The Switch 2 version isn’t a reinvention. It’s a restoration. This is Kirby and the Forgotten Land as it was always meant to be seen and played, with the hardware finally catching up to HAL Laboratory’s vision. It takes a game that was already an easy recommendation and turns it into an essential, must-play masterpiece.

Kirby and the Forgotten Land on Switch 2

Let’s get the most important thing out of the way: the game now runs at a buttery, locked 60fps. This is not just a nice-to-have bullet point for the back of the box; it fundamentally transforms the feel of the game. Kirby’s movements, from his signature float to the snappy new dodge roll, are incredibly responsive. Weaving through boss attacks and nailing precise jumps in the tricky post-game challenge stages feels better than ever.

The visual upgrade is more than just framerate. The original’s most distracting quirk – where distant enemies and objects animated at a lower framerate to save resources – is completely gone. The world now feels cohesive and alive, no matter how far away things are. Running on the Switch 2’s more capable hardware, the resolution is bumped up to a crisp 4K when docked, making the lush, overgrown environments look stunning.

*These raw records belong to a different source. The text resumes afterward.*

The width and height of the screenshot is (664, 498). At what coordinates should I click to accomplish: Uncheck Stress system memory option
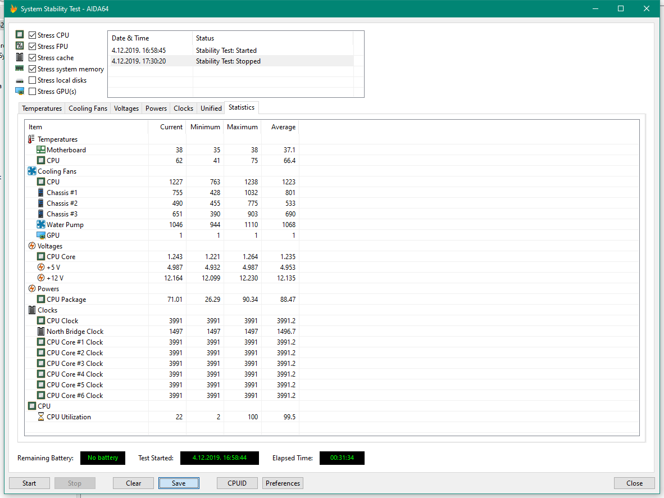click(x=33, y=69)
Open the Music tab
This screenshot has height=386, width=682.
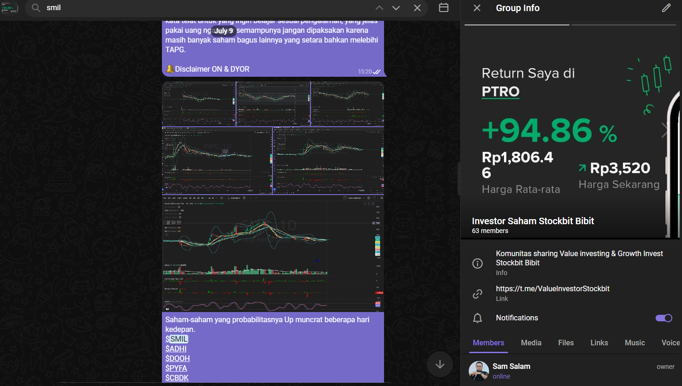click(635, 343)
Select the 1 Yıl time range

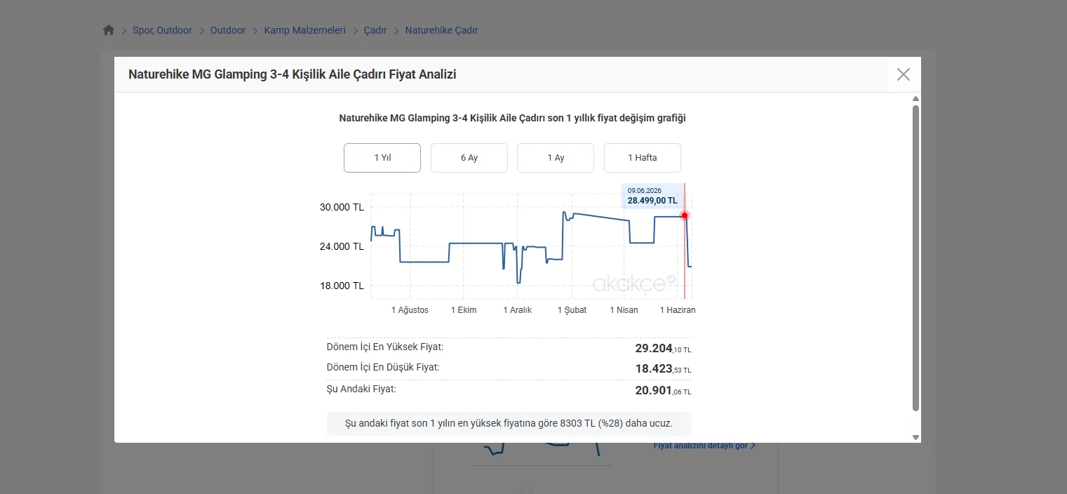coord(382,158)

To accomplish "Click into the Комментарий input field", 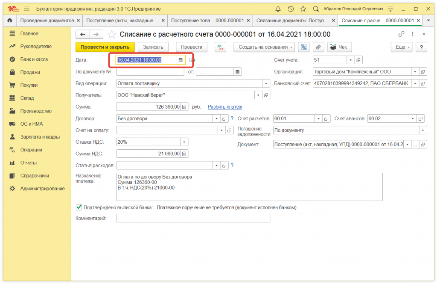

The textures on the crumbling concrete of a forgotten city or the rusted metal of an abandoned amusement park are noticeably sharper, adding another layer of beauty to the game’s unique “cute apocalypse” aesthetic.

Read also: Death Stranding 2 On the Beach review: It’s More of the Same, And It’s Brilliant

Kirby and the Forgotten Land on Switch 2

If you missed the game the first time around, the core premise is brilliant. Kirby is sucked into a mysterious, seemingly post-human world and must rescue hundreds of captured Waddle Dees. The game plays out across a series of vibrant, linear 3D levels that are packed with secrets. Alongside his classic copy abilities – which you can now evolve into wild new forms like the chain-exploding Bomb or room-clearing Storm Tornado – Kirby has a new trick: Mouthful Mode.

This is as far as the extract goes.